A net 67 percent of respondents to the Bank of America Merrill Lynch (BofAML) November fund manager survey expect the world’s economy to strengthen over the coming 12 months. The result marks an increase of 13 percentage points from October, when a net 54 percent of investors predicted global growth.
Markets have been encouraged by the agreement between feuding political factions in the US to ease the debt ceiling crisis that partially shut down government and brought the country to the brink of default in October. Further reassurance has come from the US Federal Reserve’s announcement that it would hold off on its objective of cutting back its monthly bond purchases under its quantitative easing program as US stocks reached record highs.
With the increased optimism comes a rising impression that equity gains have been excessive, with a net majority of investors saying stocks are now overvalued. It’s the first such reading since 2004, according to BofAML. Cash holdings, meanwhile, have grown to 4.6 percent of investors’ portfolios.
‘Investors remain reluctant bulls,’ says Michael Hartnett, chief investment strategist at BofAML Global Research, in a note to journalists. ‘Who would have thought all-time highs in US stock prices would coincide with high cash levels?’
Investor optimism grew most in connection with emerging markets. In the November survey, a net 44 percent of investors predict rising corporate profit in emerging markets, from only 11 percent in October.

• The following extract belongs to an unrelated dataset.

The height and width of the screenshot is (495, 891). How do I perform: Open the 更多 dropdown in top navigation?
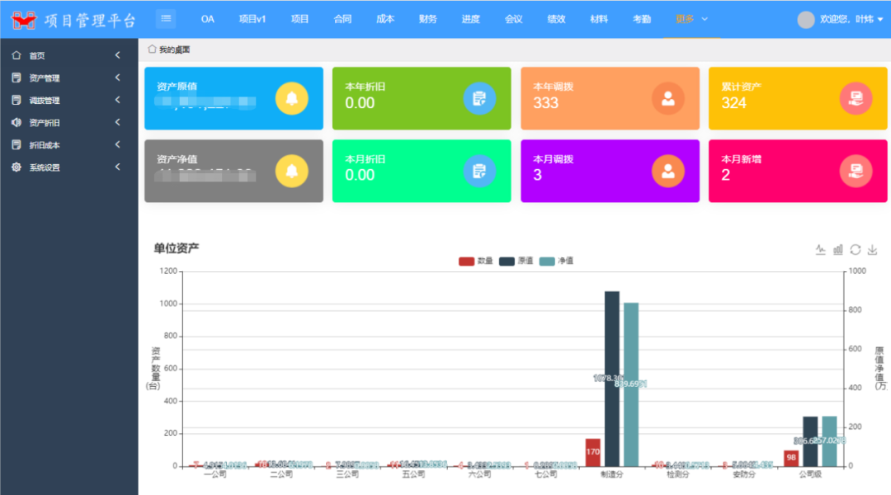click(x=691, y=19)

A net 59 percent of investors also foresee rising profit among European companies over the next 12 months, marking an increase from a net 49 percent in the October survey. A net 9 percent of investors, however, predict that any gains will not exceed 9 percent.
The survey organizers in November added a new question, asking investors to predict when the Fed will likely cut back on its quantitative easing program: almost half (48 percent) predict the Fed will do so in March, while 18 percent predict the second quarter of 2014.
In total, 222 fund managers with $599 bn in assets under management took part in the global survey from November 1 to November 7.